In basketball, he scored 39 points in a game the day after the 1968 state championship football game. He pitched a 15-inning scoreless game for Thomson in the state playoff semifinals in 1969 and was also a track team member. Guy was both a punter and a placekicker at the University of Southern Mississippi.

He kicked a then-NCAA record 61-yard field goal in a snowstorm during a game in Utah. In 1972, he kicked a 93-yard punt against the University of Mississippi. He led the nation with an average of 46.2 yards per punt, earning him first-team All-American honors from the Football Writers Association of America. His career average of 44.7 yards per punt is still a school record.
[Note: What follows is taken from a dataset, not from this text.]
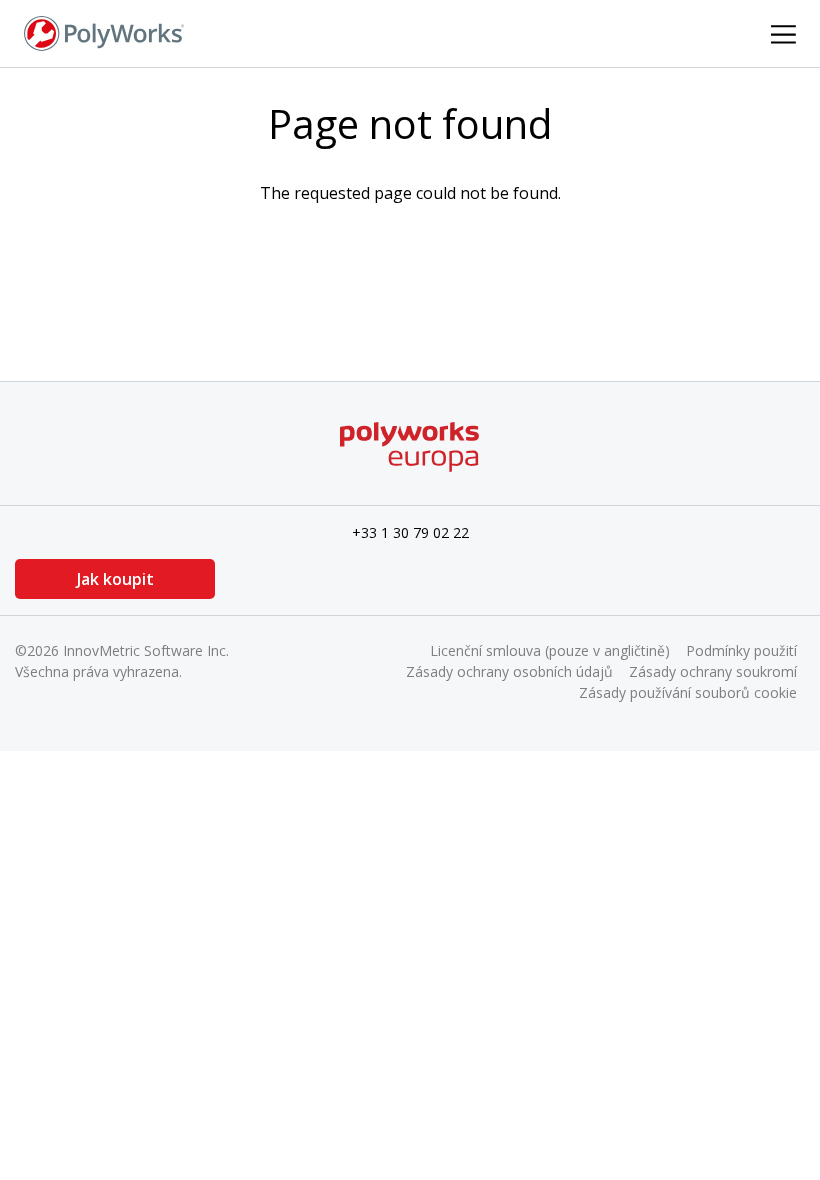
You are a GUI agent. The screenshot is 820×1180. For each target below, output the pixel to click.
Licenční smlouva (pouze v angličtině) (550, 650)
He was also a starting safety at Southern Miss; during his senior season, he set a single-season school record with eight interceptions and was named an All-American defensive back by the Walter Camp Football Foundation.

Ray was named most valuable player of the 1972 Chicago College All-Star Game, in which an all-star team of college seniors played the current Super Bowl champion. Guy continued playing baseball at Southern Miss, striking out 266 in 200 innings and pitching a no-hitter.

He was the first punter ever to be selected in the first round of the NFL Draft when the Oakland Raiders selected him with the 23rd overall pick of the 1973 draft. In his career, he was selected to the Pro Bowl 7 times, was named as the punter on the NFL’s 75th and 100th-anniversary teams, played in 207 consecutive games, punted 1,049 times for 44,493 yards, averaging 42.4 yards per punt, a 33.8 net yards average,

had 210 punts inside the 20-yard line with just 128 touchbacks, led the NFL in gross yards per punt three times, had a streak of 619 consecutive punts before having one blocked, and has a record of 111 career punts in postseason games. Ray Guy was inducted into the Pro Football Hall of Fame as a member of the class of 2014 on August 2, 2014. As of 2022, he is still the only punter inducted.
Now the Hall of Fame has a complete team.
Ray Guy (In his enshrinement speech)

Guy was inducted into both the Mississippi and Georgia Sports Halls of Fame, the Bay Area Sports Hall of Fame, the National High School Sports Hall of Fame, and the College Football Hall of Fame.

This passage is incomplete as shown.